#### Task objective:
Update a section of the blog post, beginning at the words "Reaching Rock Bottom: a" and stopping after "and challenging one.". Replace "studio" with "workshop" throughout.

Posts tonen met het label artist materials. Alle posts tonen
Posts tonen met het label artist materials. Alle posts tonen

dinsdag 18 april 2017

Reaching Rock Bottom: a solid foundation for personal and artistic growth!

 
As I have been quite consumed by the move to the new studio and the set up of a whole new workplace, I unfortunately have had very little time to update this Witty Art Blog. But the good thing is, I have also recovered and in a way more or less rediscovered a bunch of older work I created throughout 2015 and 2016 most of them either sketches in first stages or just plain unfinished works.

So, I kind of went through them again, sorting them out and filing and, where and when needed, adding the final touches. Often it was the not so simple case of a bit of finetuning, while with others I decided to leave them just as they were. For some, only the titles were lacking - but the process of naming my work can also be a difficult and challenging one.


But, managed well, I think. Either way, here are a couple of these recovered works of Witty Art, most of them drawings made with a combination of graphite pencil, charcoal and/or conté crayon. I do like the contrast between the fine pencil lines and the velvety robustness of the charcoal, interacting with the harsher tones of the conté crayons.

This combination of materials provides for very strong images, powerful but with a touch of tenderness to it. Edgy and raw, yet strangely soothing. Well, I like to think so, at least. 

So, I updated them on this page: Witty Singles, Part 2, together with a whole batch of other Witty Art, most of them created in the late fall and winter of 2016.

#### Available data:
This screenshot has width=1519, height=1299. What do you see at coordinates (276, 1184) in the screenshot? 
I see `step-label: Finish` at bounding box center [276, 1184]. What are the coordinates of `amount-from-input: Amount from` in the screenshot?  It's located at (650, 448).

#### Written response:
Reaching Rock Bottom: a solid foundation for personal and artistic growth!

 
As I have been quite consumed by the move to the new workshop and the set up of a whole new workplace, I unfortunately have had very little time to update this Witty Art Blog. But the good thing is, I have also recovered and in a way more or less rediscovered a bunch of older work I created throughout 2015 and 2016 most of them either sketches in first stages or just plain unfinished works.

So, I kind of went through them again, sorting them out and filing and, where and when needed, adding the final touches. Often it was the not so simple case of a bit of finetuning, while with others I decided to leave them just as they were. For some, only the titles were lacking - but the process of naming my work can also be a difficult and challenging one.